* [Directions for this task]
Please rewrite the part of the listing that runs from the line with "Open a new browser" up to and including the line with "coord(786,596)", changing "carousel" to "slideshow" and keeping everything else the same.

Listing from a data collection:

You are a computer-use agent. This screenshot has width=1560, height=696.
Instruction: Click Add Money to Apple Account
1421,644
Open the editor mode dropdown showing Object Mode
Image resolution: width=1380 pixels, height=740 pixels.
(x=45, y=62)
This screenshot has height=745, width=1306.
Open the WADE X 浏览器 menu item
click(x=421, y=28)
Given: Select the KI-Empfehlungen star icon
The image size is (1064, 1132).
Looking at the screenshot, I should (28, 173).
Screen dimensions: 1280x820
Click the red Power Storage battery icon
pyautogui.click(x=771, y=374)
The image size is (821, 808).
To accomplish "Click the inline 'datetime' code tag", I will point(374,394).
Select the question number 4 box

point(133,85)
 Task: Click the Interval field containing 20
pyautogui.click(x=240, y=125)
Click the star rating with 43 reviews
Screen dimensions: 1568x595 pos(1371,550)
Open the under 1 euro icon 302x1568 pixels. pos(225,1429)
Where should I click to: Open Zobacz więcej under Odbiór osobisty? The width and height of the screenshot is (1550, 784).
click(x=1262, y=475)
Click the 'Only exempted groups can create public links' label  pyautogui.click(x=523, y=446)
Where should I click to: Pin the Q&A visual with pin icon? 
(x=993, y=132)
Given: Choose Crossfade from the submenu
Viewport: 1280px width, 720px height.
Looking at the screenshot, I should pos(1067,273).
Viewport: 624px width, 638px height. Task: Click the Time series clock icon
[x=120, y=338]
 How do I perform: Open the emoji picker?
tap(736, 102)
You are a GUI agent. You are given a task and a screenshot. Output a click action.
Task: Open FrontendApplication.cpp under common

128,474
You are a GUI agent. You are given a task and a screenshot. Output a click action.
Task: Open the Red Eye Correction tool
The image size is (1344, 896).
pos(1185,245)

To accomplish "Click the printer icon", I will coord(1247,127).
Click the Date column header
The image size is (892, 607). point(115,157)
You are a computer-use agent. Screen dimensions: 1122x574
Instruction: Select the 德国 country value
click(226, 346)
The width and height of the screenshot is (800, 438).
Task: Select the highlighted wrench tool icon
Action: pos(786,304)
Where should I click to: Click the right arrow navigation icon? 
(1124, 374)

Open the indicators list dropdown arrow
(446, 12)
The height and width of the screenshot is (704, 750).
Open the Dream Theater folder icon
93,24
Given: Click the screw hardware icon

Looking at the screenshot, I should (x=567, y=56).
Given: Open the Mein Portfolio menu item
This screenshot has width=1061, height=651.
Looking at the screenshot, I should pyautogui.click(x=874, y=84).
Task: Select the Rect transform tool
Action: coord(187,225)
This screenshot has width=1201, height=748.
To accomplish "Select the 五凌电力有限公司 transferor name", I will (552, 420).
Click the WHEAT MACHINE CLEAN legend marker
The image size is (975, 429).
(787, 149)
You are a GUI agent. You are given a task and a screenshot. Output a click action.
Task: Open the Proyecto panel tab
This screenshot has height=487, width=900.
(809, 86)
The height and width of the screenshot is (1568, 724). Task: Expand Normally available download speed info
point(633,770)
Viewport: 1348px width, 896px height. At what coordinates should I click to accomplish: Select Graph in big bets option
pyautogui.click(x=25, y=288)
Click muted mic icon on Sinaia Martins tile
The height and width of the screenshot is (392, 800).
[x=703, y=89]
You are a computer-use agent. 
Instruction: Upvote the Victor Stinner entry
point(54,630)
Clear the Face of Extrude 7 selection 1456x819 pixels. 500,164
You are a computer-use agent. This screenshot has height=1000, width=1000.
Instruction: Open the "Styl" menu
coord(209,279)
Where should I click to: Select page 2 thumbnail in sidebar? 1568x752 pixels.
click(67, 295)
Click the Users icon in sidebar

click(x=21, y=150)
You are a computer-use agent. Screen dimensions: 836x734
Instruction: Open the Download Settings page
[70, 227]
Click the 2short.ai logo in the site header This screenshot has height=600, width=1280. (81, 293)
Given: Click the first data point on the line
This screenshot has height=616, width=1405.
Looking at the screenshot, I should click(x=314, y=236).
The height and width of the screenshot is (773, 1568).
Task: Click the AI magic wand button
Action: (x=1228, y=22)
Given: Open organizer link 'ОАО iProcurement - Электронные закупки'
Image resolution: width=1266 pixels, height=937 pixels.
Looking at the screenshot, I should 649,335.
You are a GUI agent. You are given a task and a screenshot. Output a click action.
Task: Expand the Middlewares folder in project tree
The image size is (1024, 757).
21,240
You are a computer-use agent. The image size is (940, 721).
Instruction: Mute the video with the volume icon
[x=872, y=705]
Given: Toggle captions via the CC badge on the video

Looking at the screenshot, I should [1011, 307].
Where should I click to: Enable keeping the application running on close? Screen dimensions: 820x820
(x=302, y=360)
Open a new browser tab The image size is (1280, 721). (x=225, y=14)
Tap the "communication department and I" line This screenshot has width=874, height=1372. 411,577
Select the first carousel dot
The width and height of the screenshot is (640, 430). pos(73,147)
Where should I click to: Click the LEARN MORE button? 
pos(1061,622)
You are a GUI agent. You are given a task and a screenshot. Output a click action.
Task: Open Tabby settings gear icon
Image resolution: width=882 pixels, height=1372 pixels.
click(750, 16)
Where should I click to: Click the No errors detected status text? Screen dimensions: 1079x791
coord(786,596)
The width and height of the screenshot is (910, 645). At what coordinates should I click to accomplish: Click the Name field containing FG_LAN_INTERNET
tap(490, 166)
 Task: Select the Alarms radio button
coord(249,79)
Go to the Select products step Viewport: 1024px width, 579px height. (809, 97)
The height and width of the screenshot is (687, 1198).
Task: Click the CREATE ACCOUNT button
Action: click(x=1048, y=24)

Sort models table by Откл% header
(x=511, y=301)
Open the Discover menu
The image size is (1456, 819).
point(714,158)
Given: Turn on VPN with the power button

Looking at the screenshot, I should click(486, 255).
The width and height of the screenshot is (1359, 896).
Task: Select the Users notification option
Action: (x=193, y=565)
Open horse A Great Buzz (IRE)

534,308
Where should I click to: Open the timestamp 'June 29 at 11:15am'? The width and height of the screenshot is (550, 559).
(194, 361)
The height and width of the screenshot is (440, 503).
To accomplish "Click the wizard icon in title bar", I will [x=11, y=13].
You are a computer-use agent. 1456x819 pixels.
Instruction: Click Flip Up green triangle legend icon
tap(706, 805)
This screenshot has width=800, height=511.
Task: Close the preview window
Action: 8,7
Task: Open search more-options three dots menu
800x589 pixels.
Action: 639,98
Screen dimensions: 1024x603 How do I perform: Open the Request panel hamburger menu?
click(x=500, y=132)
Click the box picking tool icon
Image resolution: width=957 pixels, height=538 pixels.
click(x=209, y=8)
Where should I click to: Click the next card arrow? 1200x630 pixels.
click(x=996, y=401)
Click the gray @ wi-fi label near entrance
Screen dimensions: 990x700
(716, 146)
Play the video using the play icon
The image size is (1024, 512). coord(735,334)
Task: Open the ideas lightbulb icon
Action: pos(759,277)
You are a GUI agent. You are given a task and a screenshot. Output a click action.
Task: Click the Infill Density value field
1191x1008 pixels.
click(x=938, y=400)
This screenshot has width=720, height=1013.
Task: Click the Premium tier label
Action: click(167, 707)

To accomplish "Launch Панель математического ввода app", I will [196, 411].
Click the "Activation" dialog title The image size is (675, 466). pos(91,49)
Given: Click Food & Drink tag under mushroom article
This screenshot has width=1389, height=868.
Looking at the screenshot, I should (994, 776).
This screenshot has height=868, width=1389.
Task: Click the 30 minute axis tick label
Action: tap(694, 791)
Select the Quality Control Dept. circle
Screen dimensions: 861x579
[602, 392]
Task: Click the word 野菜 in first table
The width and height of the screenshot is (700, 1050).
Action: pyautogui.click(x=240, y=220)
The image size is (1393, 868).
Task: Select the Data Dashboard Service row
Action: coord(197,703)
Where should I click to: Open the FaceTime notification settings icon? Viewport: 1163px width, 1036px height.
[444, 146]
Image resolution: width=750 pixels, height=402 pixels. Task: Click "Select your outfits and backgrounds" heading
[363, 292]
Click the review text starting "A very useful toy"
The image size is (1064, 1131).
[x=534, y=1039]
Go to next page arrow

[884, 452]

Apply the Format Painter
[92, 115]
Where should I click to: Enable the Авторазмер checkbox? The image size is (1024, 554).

* [Solution for this task]
Open a new browser tab The image size is (1280, 721). (x=225, y=14)
Tap the "communication department and I" line This screenshot has width=874, height=1372. 411,577
Select the first slideshow dot
The width and height of the screenshot is (640, 430). pos(73,147)
Where should I click to: Click the LEARN MORE button? 
pos(1061,622)
You are a GUI agent. You are given a task and a screenshot. Output a click action.
Task: Open Tabby settings gear icon
Image resolution: width=882 pixels, height=1372 pixels.
click(750, 16)
Where should I click to: Click the No errors detected status text? Screen dimensions: 1079x791
coord(786,596)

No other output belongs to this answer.